ServiceNow has signed a multi-year agreement with OpenAI to embed advanced generative AI models directly into its enterprise workflow platform, as large organisations push to turn artificial intelligence from pilots into operational systems.

Under the partnership, OpenAI will become a preferred intelligence capability for enterprises running more than 80 billion workflows each year on ServiceNow’s platform, the companies said. The deal expands customer access to OpenAI’s frontier models, including GPT-5.2, and introduces native voice and speech-to-speech capabilities into ServiceNow’s products.

The move reflects a broader shift in the enterprise software market, where vendors are racing to integrate large language models into core systems rather than offering standalone AI tools. Enterprises use ServiceNow to manage workflows across IT, finance, human resources, customer service and sales, often spanning multiple systems and vendors.

ServiceNow said the integration will allow AI to understand enterprise context, recommend next steps and trigger actions within customers’ secure environments, rather than operating as a separate conversational layer. The aim is to automate complex, multi-step processes with minimal human intervention while maintaining governance and access controls.

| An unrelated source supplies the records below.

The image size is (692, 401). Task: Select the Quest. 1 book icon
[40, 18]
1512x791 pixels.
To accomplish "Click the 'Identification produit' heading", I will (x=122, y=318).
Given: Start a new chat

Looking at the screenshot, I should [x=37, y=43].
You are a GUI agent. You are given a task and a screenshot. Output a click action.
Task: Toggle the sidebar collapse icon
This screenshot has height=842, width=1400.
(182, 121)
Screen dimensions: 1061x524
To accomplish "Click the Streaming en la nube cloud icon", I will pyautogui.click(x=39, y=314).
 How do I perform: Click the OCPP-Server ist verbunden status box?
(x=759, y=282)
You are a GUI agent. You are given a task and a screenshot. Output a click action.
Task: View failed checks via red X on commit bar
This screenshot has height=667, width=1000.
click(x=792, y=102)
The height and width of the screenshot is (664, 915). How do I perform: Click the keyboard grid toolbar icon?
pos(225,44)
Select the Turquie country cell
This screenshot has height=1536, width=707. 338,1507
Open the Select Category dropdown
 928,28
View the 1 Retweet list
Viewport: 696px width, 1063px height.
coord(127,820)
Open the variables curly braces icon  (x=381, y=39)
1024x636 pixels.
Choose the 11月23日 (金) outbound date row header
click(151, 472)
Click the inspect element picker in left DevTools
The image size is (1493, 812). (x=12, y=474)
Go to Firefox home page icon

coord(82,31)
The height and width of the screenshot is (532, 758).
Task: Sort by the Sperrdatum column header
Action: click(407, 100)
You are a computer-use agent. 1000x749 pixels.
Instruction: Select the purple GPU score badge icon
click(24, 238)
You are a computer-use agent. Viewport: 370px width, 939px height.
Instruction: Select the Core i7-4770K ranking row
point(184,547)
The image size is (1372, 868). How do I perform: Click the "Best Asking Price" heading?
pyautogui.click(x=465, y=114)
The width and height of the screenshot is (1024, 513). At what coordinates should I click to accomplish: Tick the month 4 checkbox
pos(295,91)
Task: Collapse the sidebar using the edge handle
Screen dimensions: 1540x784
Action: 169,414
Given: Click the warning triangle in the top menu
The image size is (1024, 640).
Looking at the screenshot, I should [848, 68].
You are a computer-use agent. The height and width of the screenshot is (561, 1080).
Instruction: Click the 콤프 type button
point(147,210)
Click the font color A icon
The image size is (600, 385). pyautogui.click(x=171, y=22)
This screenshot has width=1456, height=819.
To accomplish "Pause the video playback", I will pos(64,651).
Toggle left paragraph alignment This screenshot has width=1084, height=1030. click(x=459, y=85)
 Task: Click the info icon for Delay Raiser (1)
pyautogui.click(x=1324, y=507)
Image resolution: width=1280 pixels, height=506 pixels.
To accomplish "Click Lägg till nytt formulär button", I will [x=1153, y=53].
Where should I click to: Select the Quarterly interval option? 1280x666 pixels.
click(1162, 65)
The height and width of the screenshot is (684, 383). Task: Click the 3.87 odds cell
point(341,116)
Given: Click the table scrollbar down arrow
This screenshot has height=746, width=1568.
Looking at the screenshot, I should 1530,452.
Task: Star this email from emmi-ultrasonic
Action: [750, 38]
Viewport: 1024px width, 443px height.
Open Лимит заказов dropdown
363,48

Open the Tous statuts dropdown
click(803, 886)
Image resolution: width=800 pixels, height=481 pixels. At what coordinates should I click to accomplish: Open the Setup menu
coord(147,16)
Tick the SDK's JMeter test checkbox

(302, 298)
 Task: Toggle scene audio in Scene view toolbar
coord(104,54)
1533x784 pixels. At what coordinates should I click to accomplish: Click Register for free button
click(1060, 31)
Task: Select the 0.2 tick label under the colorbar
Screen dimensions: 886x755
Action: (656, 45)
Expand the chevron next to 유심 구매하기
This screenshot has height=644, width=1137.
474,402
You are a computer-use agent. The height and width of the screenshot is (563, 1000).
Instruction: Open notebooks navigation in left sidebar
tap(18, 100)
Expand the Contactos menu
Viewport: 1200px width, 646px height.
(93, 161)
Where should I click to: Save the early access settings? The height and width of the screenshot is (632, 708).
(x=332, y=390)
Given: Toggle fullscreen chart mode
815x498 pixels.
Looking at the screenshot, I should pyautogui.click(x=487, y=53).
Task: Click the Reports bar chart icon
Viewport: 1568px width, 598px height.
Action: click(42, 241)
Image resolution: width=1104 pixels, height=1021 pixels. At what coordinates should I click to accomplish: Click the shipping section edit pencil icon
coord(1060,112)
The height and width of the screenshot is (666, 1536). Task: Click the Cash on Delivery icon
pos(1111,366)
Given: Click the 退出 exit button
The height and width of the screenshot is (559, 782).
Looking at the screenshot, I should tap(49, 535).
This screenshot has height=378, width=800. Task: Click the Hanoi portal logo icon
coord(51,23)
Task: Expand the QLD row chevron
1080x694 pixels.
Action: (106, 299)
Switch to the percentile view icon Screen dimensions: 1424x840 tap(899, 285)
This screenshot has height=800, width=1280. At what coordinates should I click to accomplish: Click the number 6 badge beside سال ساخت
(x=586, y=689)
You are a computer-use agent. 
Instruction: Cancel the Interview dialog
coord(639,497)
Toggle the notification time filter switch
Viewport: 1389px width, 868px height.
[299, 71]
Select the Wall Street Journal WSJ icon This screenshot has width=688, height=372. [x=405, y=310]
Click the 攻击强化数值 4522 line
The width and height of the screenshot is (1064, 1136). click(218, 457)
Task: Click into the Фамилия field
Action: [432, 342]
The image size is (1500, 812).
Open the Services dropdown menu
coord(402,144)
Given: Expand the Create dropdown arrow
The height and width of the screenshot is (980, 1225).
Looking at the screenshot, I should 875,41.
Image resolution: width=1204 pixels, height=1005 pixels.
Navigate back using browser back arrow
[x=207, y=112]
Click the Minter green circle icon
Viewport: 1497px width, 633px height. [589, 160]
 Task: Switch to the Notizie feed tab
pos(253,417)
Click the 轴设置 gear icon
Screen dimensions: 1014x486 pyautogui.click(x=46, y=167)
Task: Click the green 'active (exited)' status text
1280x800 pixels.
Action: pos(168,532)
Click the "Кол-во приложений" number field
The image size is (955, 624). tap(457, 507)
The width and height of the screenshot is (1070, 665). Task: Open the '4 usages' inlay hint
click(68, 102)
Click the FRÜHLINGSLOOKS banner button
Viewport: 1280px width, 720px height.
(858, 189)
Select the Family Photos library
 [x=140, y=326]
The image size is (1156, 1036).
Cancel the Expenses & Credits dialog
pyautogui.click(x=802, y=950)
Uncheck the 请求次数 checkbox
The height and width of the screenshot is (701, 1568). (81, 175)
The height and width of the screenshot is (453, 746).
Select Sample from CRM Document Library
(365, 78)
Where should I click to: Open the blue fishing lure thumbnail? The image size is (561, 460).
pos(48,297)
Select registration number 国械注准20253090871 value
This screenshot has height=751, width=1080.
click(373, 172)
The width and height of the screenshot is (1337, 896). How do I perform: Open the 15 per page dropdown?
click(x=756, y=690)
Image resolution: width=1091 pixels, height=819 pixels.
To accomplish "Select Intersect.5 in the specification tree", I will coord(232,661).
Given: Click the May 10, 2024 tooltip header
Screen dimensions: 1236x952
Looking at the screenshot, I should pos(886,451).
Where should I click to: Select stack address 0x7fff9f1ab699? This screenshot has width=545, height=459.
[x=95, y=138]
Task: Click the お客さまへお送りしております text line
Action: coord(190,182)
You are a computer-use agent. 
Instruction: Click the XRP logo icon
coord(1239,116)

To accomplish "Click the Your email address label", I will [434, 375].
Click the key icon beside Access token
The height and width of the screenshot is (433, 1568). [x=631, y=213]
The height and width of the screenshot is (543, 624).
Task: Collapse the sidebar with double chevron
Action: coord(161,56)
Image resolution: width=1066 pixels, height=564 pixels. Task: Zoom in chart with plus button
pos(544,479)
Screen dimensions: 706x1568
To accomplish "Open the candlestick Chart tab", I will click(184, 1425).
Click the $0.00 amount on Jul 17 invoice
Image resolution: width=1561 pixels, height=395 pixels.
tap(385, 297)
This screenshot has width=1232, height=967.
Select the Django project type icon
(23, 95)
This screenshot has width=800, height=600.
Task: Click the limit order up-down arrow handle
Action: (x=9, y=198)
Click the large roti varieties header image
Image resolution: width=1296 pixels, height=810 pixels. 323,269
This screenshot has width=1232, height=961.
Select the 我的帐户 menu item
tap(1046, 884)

“ServiceNow leads the market in AI-powered workflows, setting the enterprise standard for real-world AI outcomes,” Amit Zavery, president, chief operating officer and chief product officer at ServiceNow, said in a statement. He added that the partnership is focused on deploying AI that can take end-to-end action in live enterprise environments, not experimental settings.

Brad Lightcap, chief operating officer at OpenAI, said ServiceNow is helping enterprises bring agentic AI into workflows that are “secure, scalable, and designed to deliver measurable outcomes”. With OpenAI’s multimodal capabilities embedded in the platform, he said, organisations will be able to apply AI across complex operational environments.

According to the companies, the integration will support natural-language assistance for employees, automated summarisation and content generation for incidents and cases, and tools that help developers and administrators turn intent into workflows more quickly.

Intelligent search across enterprise systems is also expected to improve, allowing users to retrieve relevant information at the point of need.

The partnership also includes plans to introduce more natural voice-based and multimodal interactions over time, allowing users to speak, type or use visual inputs to interact with AI agents embedded in workflows.

ServiceNow’s agreement extends OpenAI’s reach into large enterprises that already rely on its platform, including global companies such as Accenture, Walmart, PayPal, Intuit, Target and Morgan Stanley, the companies said. OpenAI, for its part, said more than one million business customers worldwide now use its models directly.

As enterprise spending on AI comes under greater scrutiny, the success of the partnership is likely to be judged less on model capability and more on whether customers can demonstrate productivity gains, faster resolution times and measurable returns from AI embedded in everyday work.